= Work request =
The output is the lines below from the one with "elias display name" through the one with "Task: Click the Rogue hooded logo", both included, printed exactly and with no other line.

Source records:
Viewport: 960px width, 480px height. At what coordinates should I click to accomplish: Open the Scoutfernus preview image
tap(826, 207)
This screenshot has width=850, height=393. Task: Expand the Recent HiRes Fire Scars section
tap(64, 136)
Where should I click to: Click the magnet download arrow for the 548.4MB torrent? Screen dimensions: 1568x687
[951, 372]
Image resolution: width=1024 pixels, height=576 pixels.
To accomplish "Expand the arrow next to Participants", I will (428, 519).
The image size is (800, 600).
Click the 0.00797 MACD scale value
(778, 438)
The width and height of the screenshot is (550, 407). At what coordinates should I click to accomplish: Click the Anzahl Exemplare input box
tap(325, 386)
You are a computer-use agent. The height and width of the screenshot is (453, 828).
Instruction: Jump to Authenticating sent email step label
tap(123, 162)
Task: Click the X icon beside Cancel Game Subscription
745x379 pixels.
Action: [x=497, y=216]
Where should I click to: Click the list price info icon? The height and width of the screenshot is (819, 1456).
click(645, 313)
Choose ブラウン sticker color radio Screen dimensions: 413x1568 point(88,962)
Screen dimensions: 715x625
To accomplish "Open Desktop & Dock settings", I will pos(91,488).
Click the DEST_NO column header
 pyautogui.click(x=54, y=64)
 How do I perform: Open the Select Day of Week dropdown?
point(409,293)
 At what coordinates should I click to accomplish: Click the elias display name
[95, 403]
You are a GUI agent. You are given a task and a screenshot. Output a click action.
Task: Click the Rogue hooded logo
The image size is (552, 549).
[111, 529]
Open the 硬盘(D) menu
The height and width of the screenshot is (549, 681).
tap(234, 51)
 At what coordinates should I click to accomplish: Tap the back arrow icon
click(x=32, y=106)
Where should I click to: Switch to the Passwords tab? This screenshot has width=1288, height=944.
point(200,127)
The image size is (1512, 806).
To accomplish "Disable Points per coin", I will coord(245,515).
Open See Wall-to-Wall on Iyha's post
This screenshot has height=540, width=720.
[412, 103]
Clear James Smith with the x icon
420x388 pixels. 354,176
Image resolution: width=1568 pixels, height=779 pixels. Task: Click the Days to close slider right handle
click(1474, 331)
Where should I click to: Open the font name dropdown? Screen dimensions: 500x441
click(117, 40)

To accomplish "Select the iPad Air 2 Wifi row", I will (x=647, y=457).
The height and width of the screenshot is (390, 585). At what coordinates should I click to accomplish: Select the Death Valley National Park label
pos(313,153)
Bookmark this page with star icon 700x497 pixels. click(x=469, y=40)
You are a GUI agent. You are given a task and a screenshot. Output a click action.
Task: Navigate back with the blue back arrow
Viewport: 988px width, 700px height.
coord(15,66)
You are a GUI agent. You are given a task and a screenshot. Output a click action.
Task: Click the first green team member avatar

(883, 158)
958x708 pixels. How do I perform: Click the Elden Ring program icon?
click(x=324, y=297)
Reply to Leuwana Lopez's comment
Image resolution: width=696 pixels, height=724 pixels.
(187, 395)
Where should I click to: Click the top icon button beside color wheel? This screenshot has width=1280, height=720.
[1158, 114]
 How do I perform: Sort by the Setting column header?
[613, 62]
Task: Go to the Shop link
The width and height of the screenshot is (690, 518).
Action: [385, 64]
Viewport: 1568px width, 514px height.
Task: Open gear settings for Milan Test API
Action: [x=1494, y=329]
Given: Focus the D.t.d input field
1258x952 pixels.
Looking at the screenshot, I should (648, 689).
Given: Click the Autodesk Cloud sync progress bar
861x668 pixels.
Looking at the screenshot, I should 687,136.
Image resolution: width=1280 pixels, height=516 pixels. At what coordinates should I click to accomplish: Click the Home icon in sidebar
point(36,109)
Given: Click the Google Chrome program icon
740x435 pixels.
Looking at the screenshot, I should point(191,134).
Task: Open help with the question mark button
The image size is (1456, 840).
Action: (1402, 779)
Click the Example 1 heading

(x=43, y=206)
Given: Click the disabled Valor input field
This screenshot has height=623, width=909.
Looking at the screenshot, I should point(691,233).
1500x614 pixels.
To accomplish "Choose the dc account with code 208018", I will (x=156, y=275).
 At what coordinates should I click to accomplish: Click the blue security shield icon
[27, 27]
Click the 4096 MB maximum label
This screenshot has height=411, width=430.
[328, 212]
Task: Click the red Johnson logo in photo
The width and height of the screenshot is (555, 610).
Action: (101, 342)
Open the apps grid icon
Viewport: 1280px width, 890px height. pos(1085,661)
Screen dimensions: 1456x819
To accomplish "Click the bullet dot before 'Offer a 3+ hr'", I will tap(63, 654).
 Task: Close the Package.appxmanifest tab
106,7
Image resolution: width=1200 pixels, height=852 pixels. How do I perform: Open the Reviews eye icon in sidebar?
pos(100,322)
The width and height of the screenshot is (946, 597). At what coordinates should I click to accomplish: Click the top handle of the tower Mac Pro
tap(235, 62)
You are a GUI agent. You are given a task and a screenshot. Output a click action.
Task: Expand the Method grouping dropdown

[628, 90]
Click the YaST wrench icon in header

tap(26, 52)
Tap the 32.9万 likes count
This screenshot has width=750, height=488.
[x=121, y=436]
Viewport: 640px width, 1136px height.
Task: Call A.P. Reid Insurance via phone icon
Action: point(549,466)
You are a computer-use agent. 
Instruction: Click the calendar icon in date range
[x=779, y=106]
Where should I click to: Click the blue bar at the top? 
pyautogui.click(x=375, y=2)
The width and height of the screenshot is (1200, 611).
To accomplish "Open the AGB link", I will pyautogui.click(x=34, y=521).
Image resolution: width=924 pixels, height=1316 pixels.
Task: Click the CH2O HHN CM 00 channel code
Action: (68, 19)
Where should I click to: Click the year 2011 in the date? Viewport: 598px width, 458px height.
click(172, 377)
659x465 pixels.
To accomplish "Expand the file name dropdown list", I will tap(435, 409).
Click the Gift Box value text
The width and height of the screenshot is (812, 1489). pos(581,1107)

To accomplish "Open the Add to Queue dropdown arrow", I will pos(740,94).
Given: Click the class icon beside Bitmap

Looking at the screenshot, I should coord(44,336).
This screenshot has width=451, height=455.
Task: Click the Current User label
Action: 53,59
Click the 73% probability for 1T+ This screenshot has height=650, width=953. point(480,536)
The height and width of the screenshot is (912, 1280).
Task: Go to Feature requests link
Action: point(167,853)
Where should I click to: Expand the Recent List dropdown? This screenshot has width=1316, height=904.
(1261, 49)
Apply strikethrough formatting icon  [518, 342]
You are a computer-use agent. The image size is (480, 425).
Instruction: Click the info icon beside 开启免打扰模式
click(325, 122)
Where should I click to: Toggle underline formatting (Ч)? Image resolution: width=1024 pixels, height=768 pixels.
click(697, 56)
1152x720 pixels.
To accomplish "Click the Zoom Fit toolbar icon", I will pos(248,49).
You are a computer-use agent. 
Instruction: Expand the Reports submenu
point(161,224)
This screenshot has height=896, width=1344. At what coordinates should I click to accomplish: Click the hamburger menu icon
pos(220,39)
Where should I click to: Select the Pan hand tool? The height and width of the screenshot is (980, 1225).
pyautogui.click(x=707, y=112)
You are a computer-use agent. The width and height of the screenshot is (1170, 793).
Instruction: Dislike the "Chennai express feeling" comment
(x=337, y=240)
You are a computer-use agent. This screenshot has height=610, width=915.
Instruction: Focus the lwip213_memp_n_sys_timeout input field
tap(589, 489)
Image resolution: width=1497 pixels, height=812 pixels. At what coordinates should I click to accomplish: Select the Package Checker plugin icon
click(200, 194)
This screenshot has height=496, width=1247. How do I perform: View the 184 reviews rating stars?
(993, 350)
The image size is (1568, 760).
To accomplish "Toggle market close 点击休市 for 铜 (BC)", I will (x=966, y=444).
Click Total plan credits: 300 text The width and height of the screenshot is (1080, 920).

= Problem solution =
 At what coordinates should I click to accomplish: Click the elias display name
[95, 403]
You are a GUI agent. You are given a task and a screenshot. Output a click action.
Task: Click the Rogue hooded logo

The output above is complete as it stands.